Women in Tech: “Dare to be seen, say things out loud. Just do it.”
Women are underrepresented in the tech sector —myth or reality? Three years ago, we launched a diversity series aimed at bringing the most inspirational and powerful women in the tech scene to your attention. Today, we’d like you to meet Diana Breternitz, Senior UX Consultant.
A research study by The National Center for Women & Information Technology showed that “gender diversity has specific benefits in technology settings,” which could explain why tech companies have started to invest in initiatives that aim to boost the number of female applicants, recruit them in a more effective way, retain them for longer, and give them the opportunity to advance. But is it enough?
Three years ago, we launched a diversity series aimed at bringing the most inspirational and powerful women in the tech scene to your attention. Today, we’d like you to meet Diana Breternitz, Senior UX Consultant.
Today’s Woman in Tech: Diana Breternitz, Senior UX Consultant
After five years of creative work as a UX Architect in a digital agency, Diana Breternitz is working as a Senior UX Consultant for MHP. Her interest in combining advertising/marketing and new technologies was awakened during her studies at the University of Media. Accordingly, the motivation of her work is to find new ways and means to translate technical requirements into an attractive and valuable user experience.
When did you become interested in technology?
In the beginning I bonded with a classic home computer and Windows 95. I think we as a family belonged to the “late adopters” and in the beginning, we didn’t have an internet connection at home. But Solitaire, Minesweeper, and other games on CD-Rom and floppy disk ran without internet, and doing homework with Microsoft Word was no problem either. I wasn’t really enthusiastic about all that at that time. Fortunately, we were able to attend a computer course at school, where we were taught general basics. But that was not so catchy either.

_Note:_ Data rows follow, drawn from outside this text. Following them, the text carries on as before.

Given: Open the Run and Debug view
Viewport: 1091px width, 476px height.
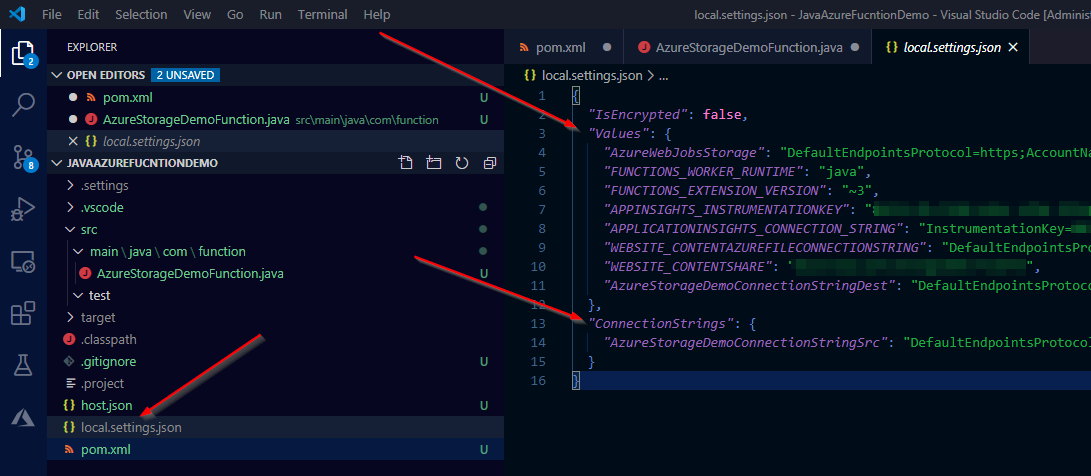Looking at the screenshot, I should tap(23, 209).
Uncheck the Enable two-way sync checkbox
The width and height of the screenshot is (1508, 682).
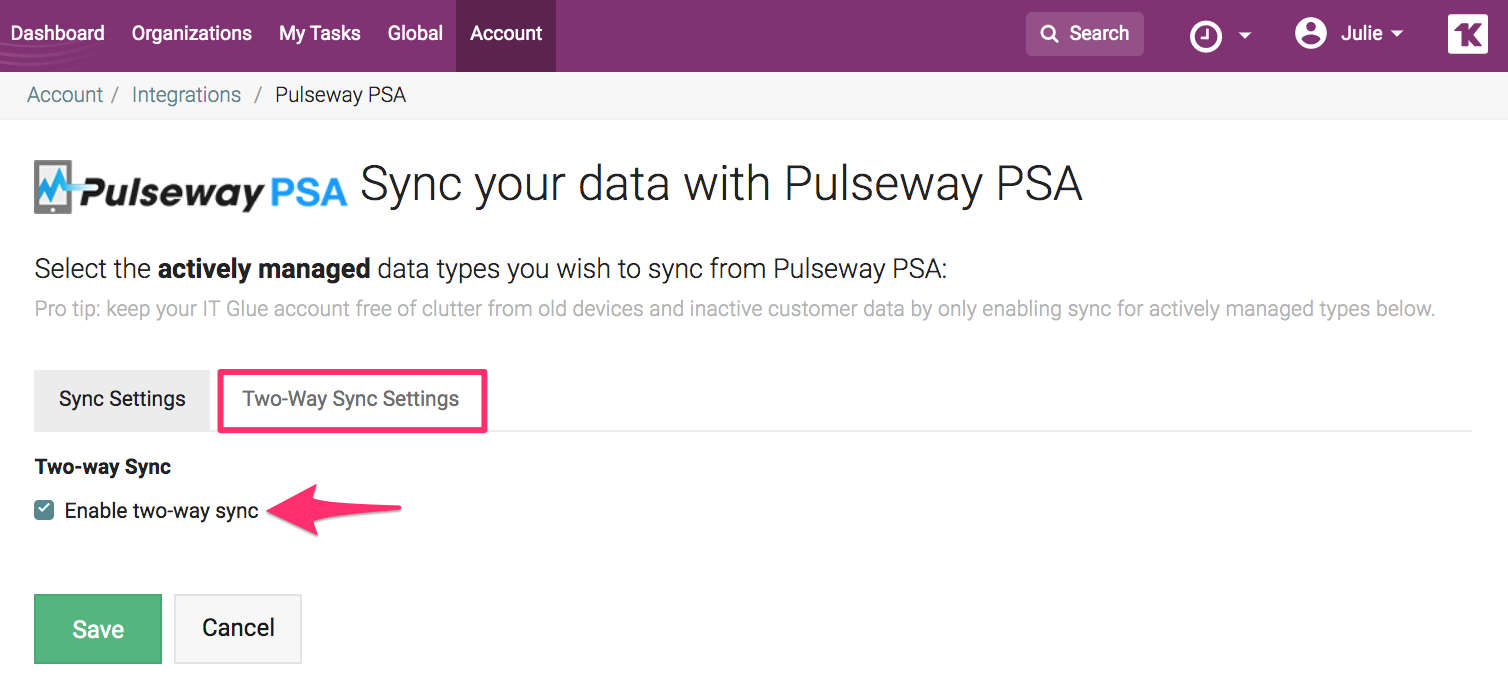coord(44,511)
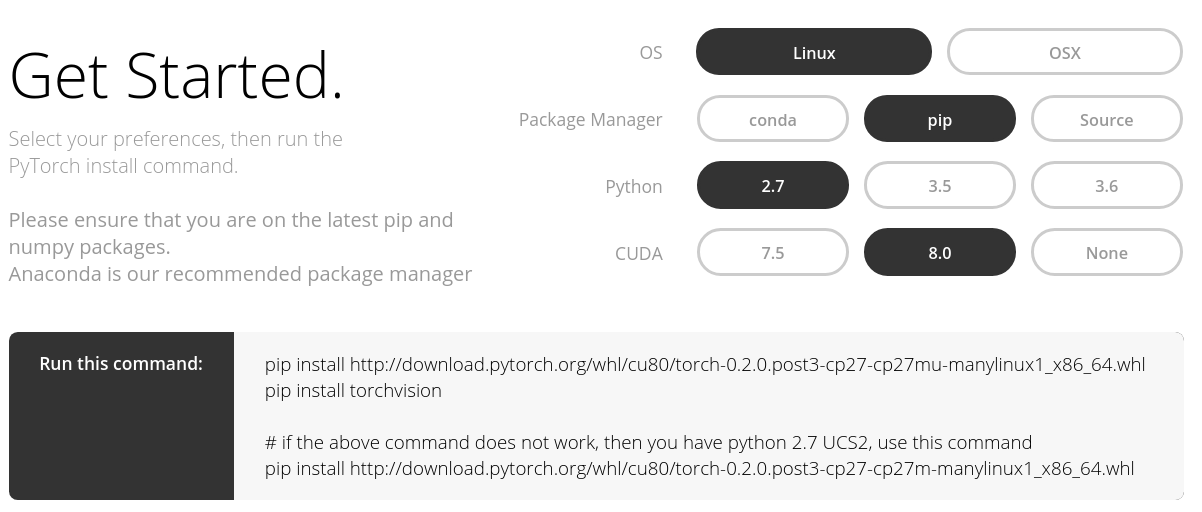Choose Python version 2.7
1202x512 pixels.
[x=772, y=186]
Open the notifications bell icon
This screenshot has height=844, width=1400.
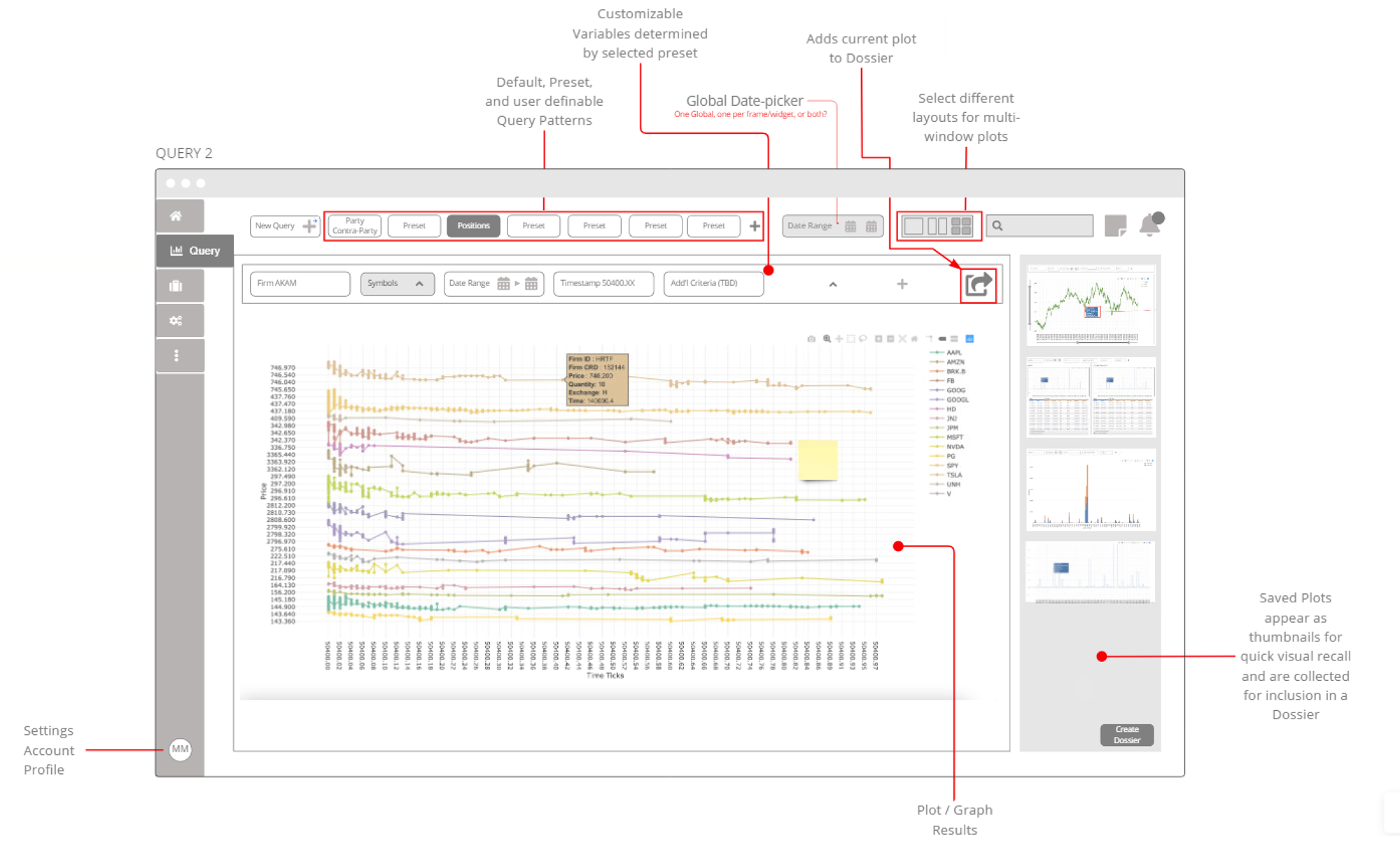tap(1151, 224)
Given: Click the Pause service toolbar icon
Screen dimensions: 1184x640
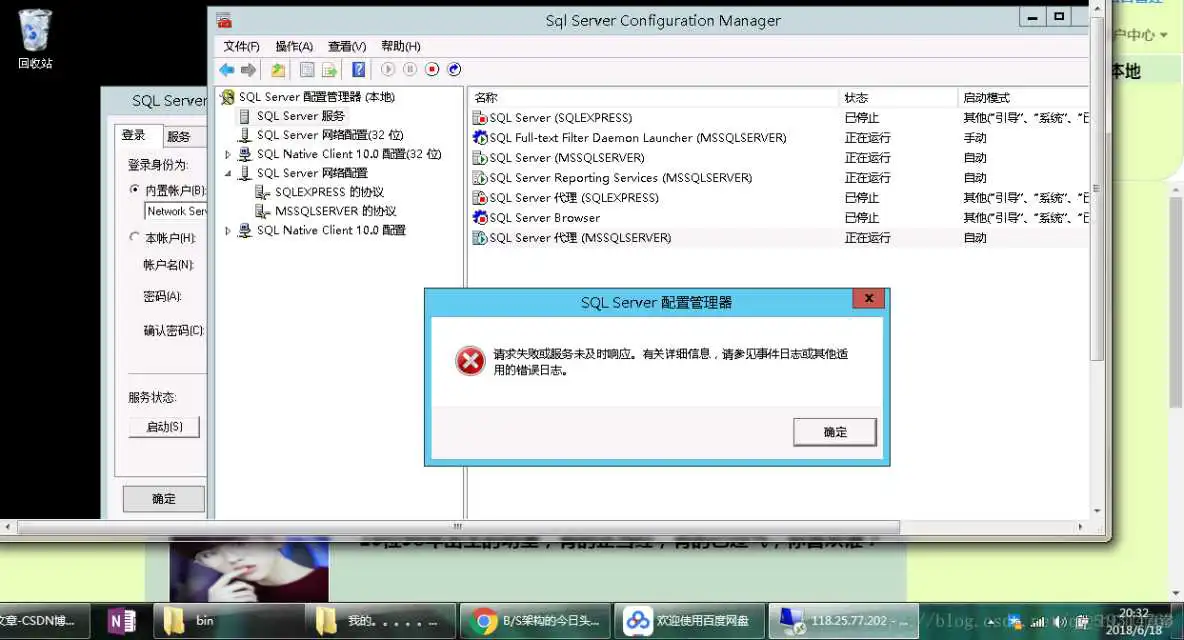Looking at the screenshot, I should (410, 69).
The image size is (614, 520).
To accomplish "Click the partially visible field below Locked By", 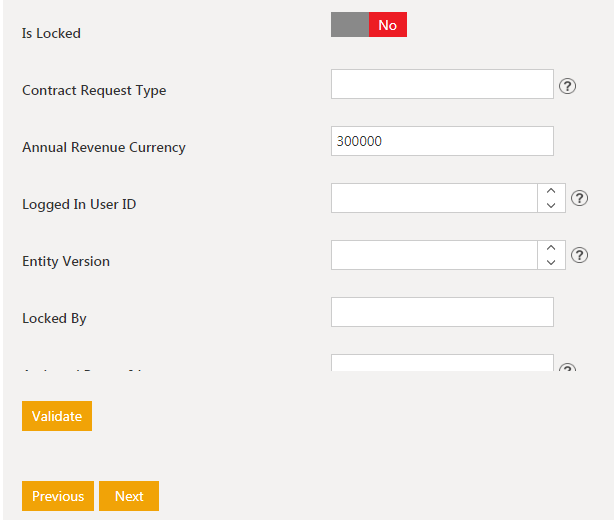I will [442, 363].
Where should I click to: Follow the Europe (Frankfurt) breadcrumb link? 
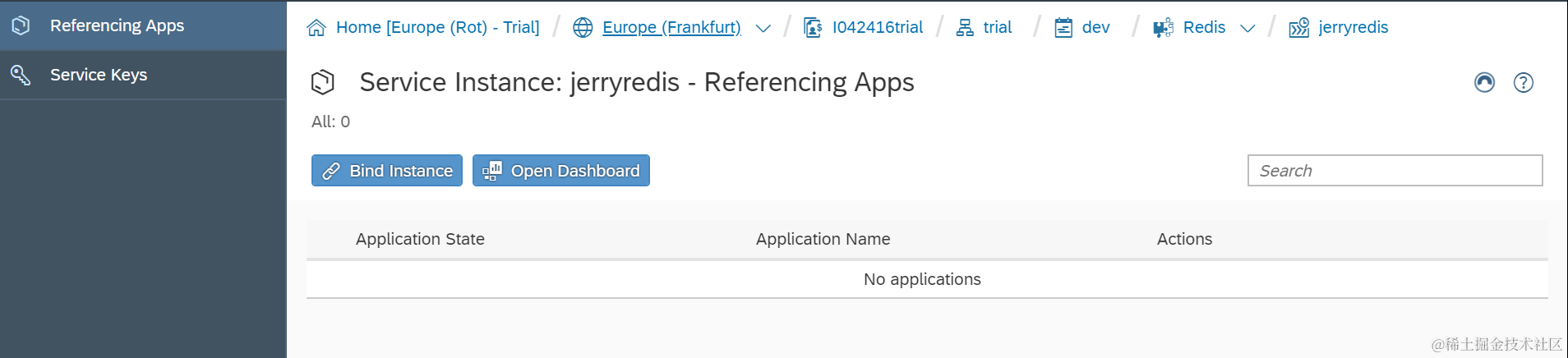point(671,27)
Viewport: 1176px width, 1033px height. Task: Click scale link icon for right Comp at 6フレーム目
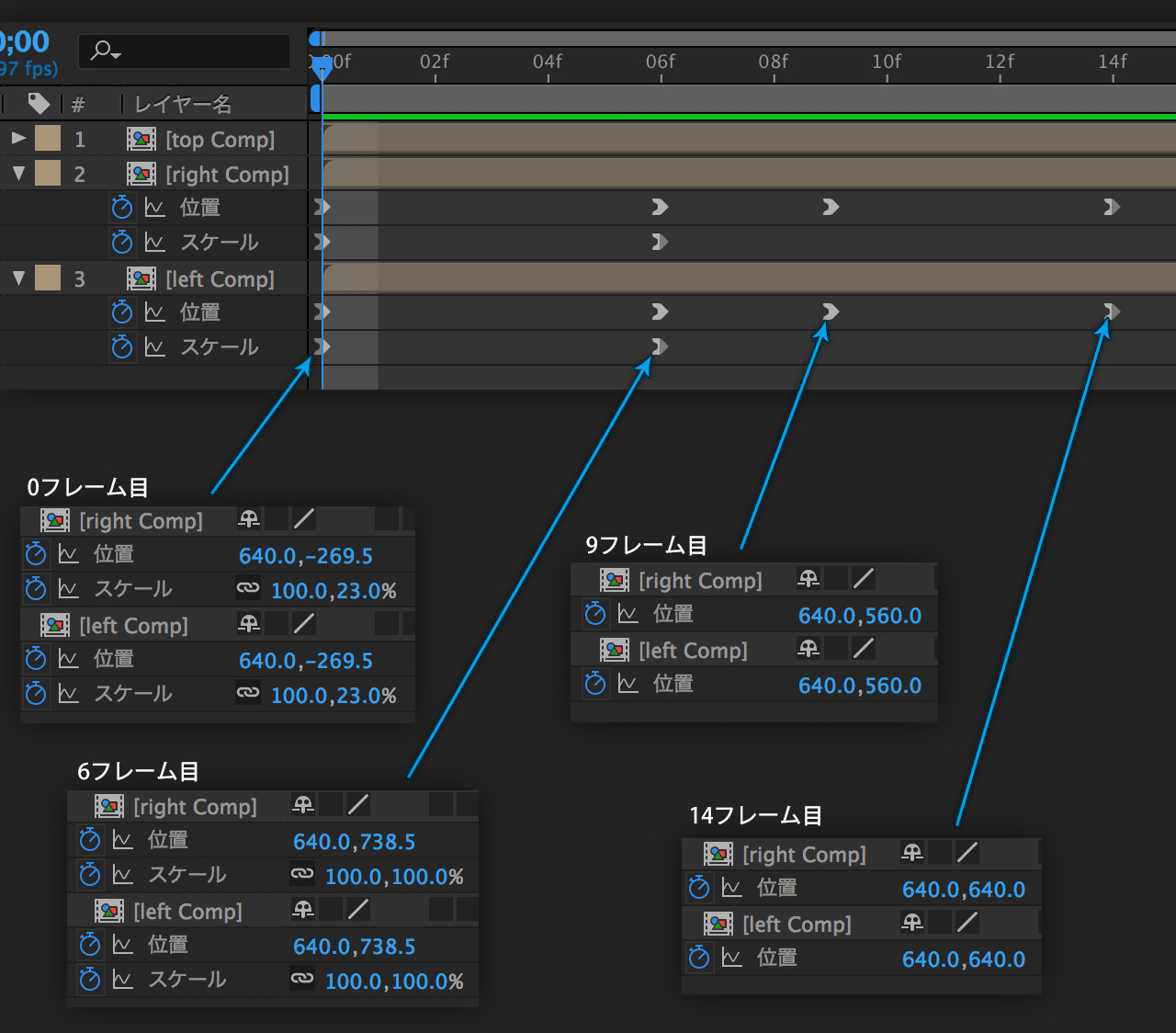click(x=302, y=875)
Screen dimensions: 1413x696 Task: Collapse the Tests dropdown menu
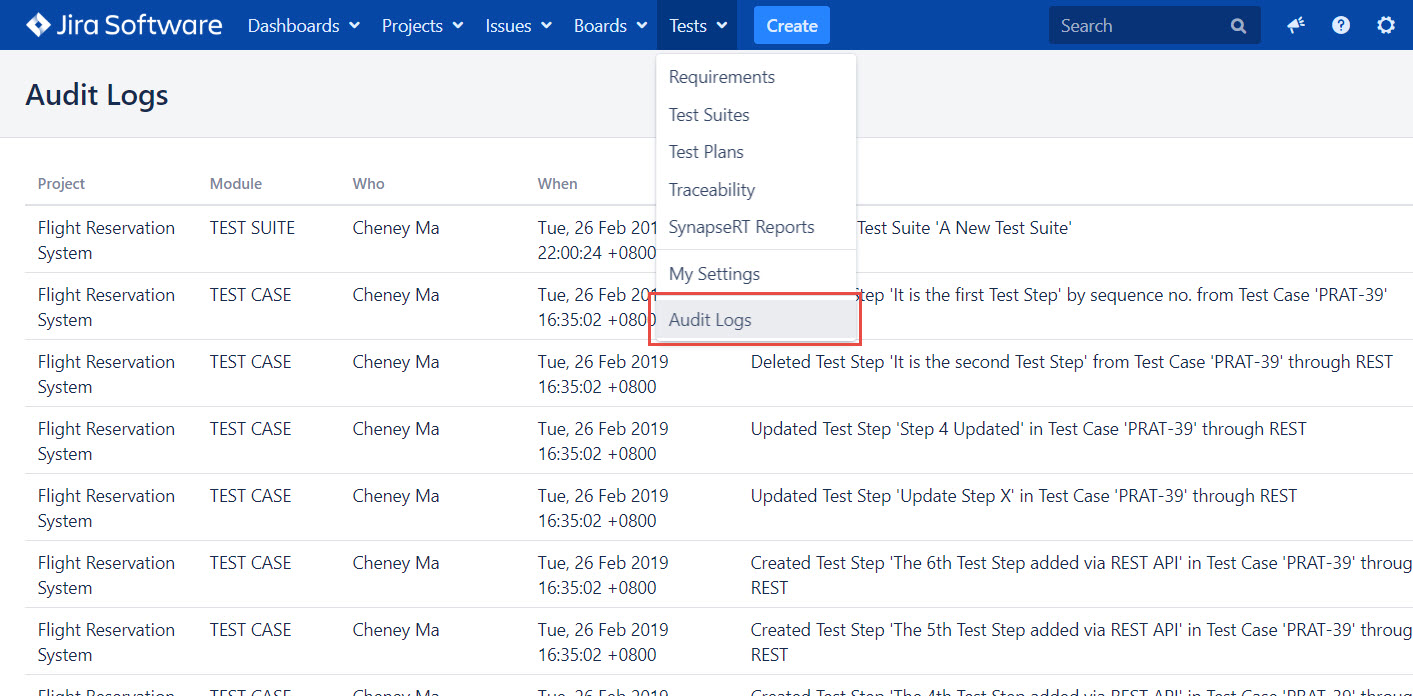697,26
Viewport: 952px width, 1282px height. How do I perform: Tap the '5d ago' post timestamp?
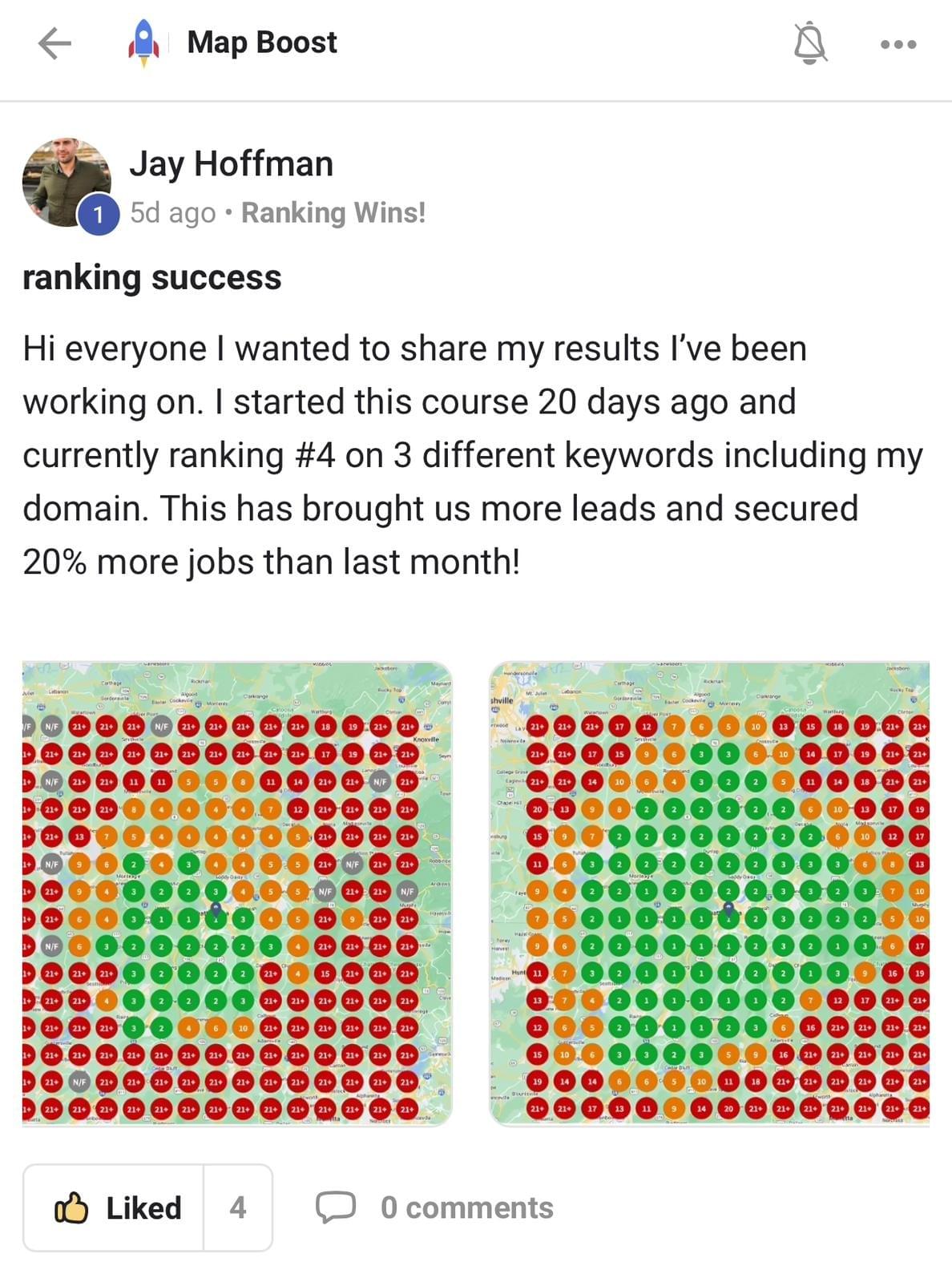click(173, 212)
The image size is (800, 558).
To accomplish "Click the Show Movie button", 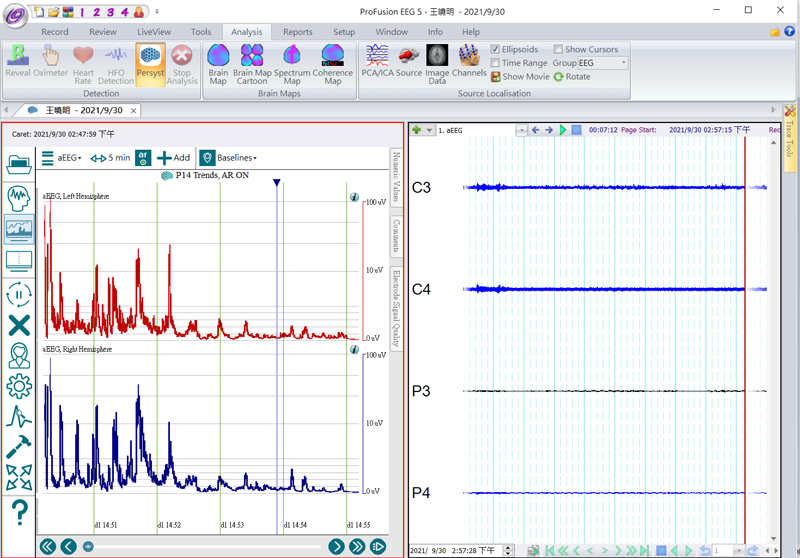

What I found interesting were the art lessons and the game consoles that my brother and friends had. This sounds like a strange mixture, but in a way, it impressed and shaped me. So I decided to do my vocational baccalaureate and my later professional training in this direction: classical art, design principles, and digital media. At that time I bought my own PC and discovered the MMORPG World of Warcraft. This was accompanied by the enthusiasm for designing and individualizing my interface in the game and the selection and composition of the hardware for my computer. Gaming, science fiction, and fantasy in film and literature became more and more exciting for me.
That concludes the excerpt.